Levi’s, the store suggests again and again, stands at the center of culture, to borrow a favorite phrase of Levi’s. It’s democratic, and it’s also personal.

Levi's NYC flagship
For everyone.
Image: Levi's

The brand experience

In her anti-branding polemic, No Logo, the author and activist Naomi Klein described the way advertising in the age of mass-manufacturing shifted away from a focus on product attributes and “toward a psychological/anthropological examination of what brands mean to the culture and to people’s lives.” The new Nike and Levi’s stores are as much about what the brands mean and the roles they can play in the lives of their customers as they are about being a place to actually buy products.
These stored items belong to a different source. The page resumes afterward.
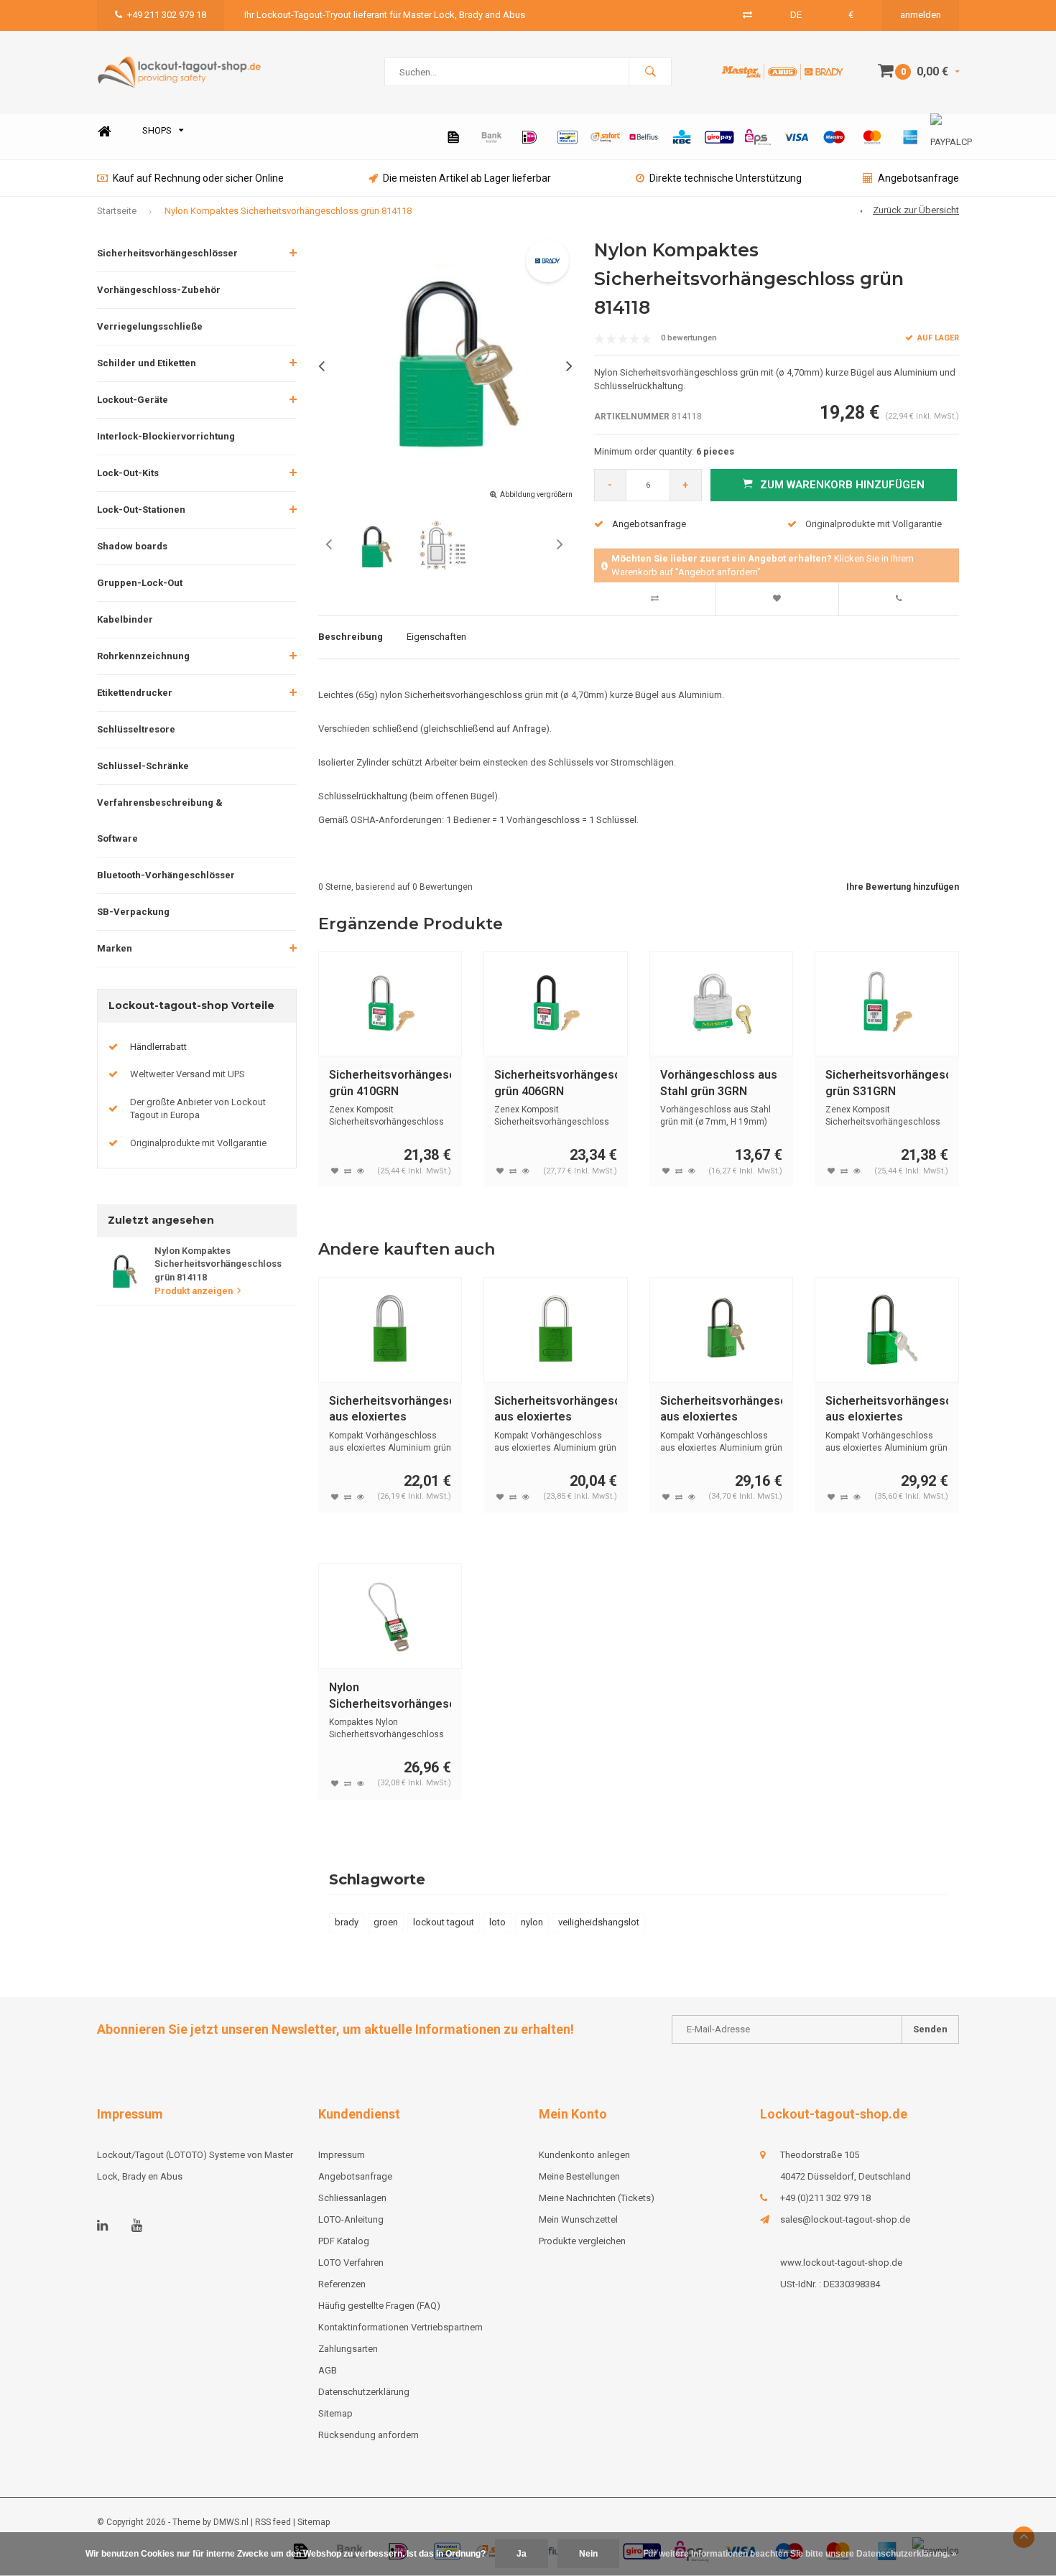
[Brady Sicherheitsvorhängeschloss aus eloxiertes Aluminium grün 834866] (721, 1330)
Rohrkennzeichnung (143, 656)
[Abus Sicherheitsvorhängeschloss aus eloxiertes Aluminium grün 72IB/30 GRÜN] (390, 1330)
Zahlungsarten (348, 2348)
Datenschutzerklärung (363, 2391)
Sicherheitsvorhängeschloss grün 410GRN (390, 1083)
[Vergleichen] (747, 14)
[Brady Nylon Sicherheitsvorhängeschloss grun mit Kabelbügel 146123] (390, 1616)
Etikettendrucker (134, 692)
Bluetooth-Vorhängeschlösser (166, 875)
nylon (532, 1922)
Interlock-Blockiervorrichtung (166, 436)
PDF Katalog (343, 2241)
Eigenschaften (436, 636)
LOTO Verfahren (351, 2262)
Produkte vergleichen (582, 2241)
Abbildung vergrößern (536, 494)
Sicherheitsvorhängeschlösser (167, 253)
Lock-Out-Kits (128, 473)
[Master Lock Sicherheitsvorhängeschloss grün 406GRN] (555, 1003)
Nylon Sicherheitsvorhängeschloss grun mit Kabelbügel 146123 (390, 1696)
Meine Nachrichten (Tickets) (596, 2198)
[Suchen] (650, 71)
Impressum (341, 2154)
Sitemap (335, 2413)
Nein (588, 2554)
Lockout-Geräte (132, 399)
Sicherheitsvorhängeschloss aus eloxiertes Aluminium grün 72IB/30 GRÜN (390, 1410)
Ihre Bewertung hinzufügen (902, 887)
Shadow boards (132, 546)
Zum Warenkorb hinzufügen (842, 484)
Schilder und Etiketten (146, 363)
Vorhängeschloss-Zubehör (159, 289)
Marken (114, 948)
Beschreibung (350, 636)
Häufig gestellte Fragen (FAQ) (379, 2305)
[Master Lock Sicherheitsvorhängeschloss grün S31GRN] (887, 1003)
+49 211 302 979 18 (166, 14)
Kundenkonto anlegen (584, 2154)
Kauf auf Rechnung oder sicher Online (198, 178)
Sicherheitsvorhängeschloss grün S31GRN (886, 1083)
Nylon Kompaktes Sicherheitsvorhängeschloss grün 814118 (288, 210)
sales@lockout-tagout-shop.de (845, 2219)
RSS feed (273, 2522)
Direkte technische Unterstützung (725, 178)
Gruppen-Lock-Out (139, 582)
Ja (522, 2554)
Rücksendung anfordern (368, 2434)
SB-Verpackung (133, 911)
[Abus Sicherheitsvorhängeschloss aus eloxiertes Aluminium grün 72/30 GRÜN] (555, 1330)
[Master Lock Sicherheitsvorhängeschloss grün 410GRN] (390, 1003)
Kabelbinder (125, 619)
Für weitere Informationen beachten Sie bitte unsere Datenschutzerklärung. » (800, 2554)
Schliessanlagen (352, 2198)
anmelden (920, 14)
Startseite (116, 210)
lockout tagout (443, 1922)
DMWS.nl (231, 2522)
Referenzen (342, 2284)
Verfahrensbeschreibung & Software (160, 820)
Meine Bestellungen (579, 2176)
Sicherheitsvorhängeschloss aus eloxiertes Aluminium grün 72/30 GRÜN (555, 1410)
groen (386, 1922)
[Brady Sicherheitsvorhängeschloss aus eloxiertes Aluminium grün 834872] (887, 1330)
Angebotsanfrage (918, 178)
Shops (157, 130)
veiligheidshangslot (598, 1922)
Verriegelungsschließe (150, 326)
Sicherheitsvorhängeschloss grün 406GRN (555, 1083)
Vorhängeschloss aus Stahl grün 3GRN (718, 1083)
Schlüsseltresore (136, 729)
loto (497, 1922)
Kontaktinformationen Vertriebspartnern (400, 2327)
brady (346, 1922)
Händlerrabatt (158, 1046)
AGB (327, 2370)
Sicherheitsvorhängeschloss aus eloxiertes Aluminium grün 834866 (721, 1410)
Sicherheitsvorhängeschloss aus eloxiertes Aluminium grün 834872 (886, 1410)
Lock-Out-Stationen (141, 509)
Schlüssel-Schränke (143, 766)
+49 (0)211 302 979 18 (825, 2198)
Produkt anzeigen (193, 1290)
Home (104, 131)
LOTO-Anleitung (351, 2219)
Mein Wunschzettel (578, 2219)
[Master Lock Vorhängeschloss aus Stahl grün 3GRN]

Stores have always done this to some degree, of course, but the brand-temple feel of these new stores is only becoming more pronounced as brands that focused on wholesale in the past invest more in selling to customers directly.

“I think the combination of flagship stores like this, along with our online experience, gives us the opportunity to tell our brand stories in a much more powerful way,” Rosen noted. “So we’re only trying to tell one story in this store, and I think that’s probably the main difference.”

As for the theatrical aspect of it all, it’s more than just a figure of speech. To celebrate its flagship opening, Levi’s set up a stage in the store and had performances by different musical artists. And at the Nike store, the entryway is actually modular: The floor panels can be swapped out, and there are rafters that lights can hang from. Nike can literally turn the store into a stage.